With the rise of letterpress printing and the ever-increasing print runs of daily newspapers, the need arose to preserve the original printing plates that were essential for the print runs, plates that were in danger of being worn away by the pressure, friction and inks of letterpress presses. There was only one solution: the creation of a duplicate using a matrix obtained by taking an impression, a mold that could be reused many times, and which also saved precious manual typesetting time.

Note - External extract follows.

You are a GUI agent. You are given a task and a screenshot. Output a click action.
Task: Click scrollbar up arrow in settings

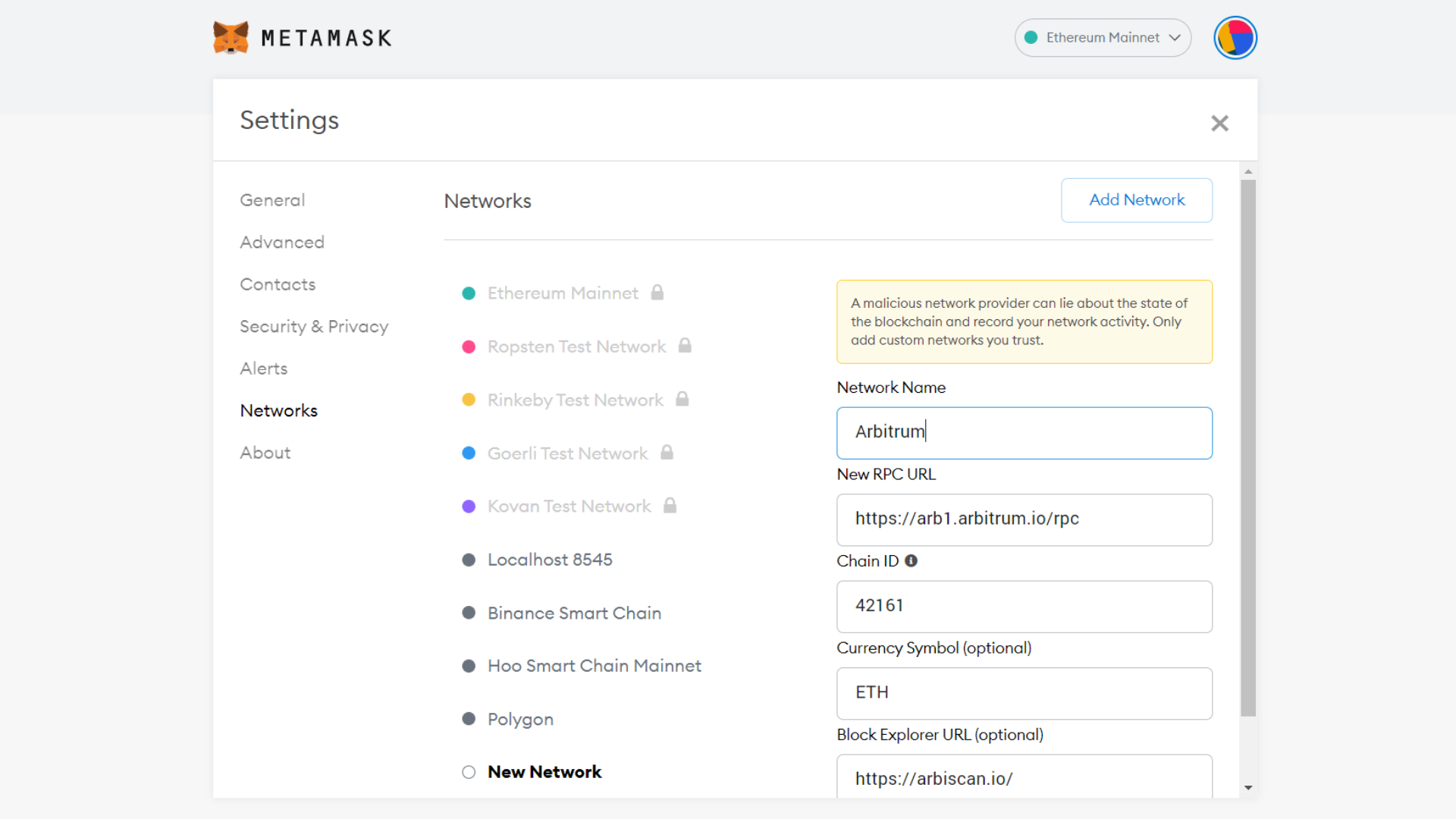(x=1248, y=172)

Stereotyping dates back to the 18th century, when the Parisian printer Guillaume-Amable Valleyre, in order to print Books of Hours he used clichés obtained by pouring copper into a clay impression.
From then on, printers such as William Ged, Joseph Hoffman, Joseph Carez, Firmin Didot and Louis-Etienne Herhan constantly improved the process.
It was a Lyonnais, Jean-Baptiste Genoux, a printer's feeder, who in 1829 devised and patented a mold made of several layers of fine paper with clay in between, which he named "flan", after the metal blank destined to become a medal.

Source : Deutsche Fotothek
Source: Deutsche Fotothek - Detail of photograph by Roger & Renate Rössing

The blank, in its more modern version, became a sheet of fibrous material resistant without burning to extreme heat, the result of a molten casting at nearly 300 degrees made of 80% lead, 14% antimony and 6% tin poured into the mold to obtain the stereo.
The shape or cliché to be reproduced is oiled, the cellulose paste deposited, and the whole thing slid onto the bottom plate of a press heated to over 150 degrees to evaporate the moisture. A real oven flan recipe, even if the end result looks more like a papier-mache egg carton! The pressure exerted is in the order of 100 to 150 kg/m 2 . Once the molten alloy has been poured, the new cliché, created in relief and right-side-up, is sawn, planed and then mounted on a block of the required height.

The blank, a flexible impression, was used in London in 1856 for curved castings to obtain the first cylindrical plates mounted on rotary letterpresses. Stereotyping was universally used in the 20th century to print daily newspapers on letterpress presses.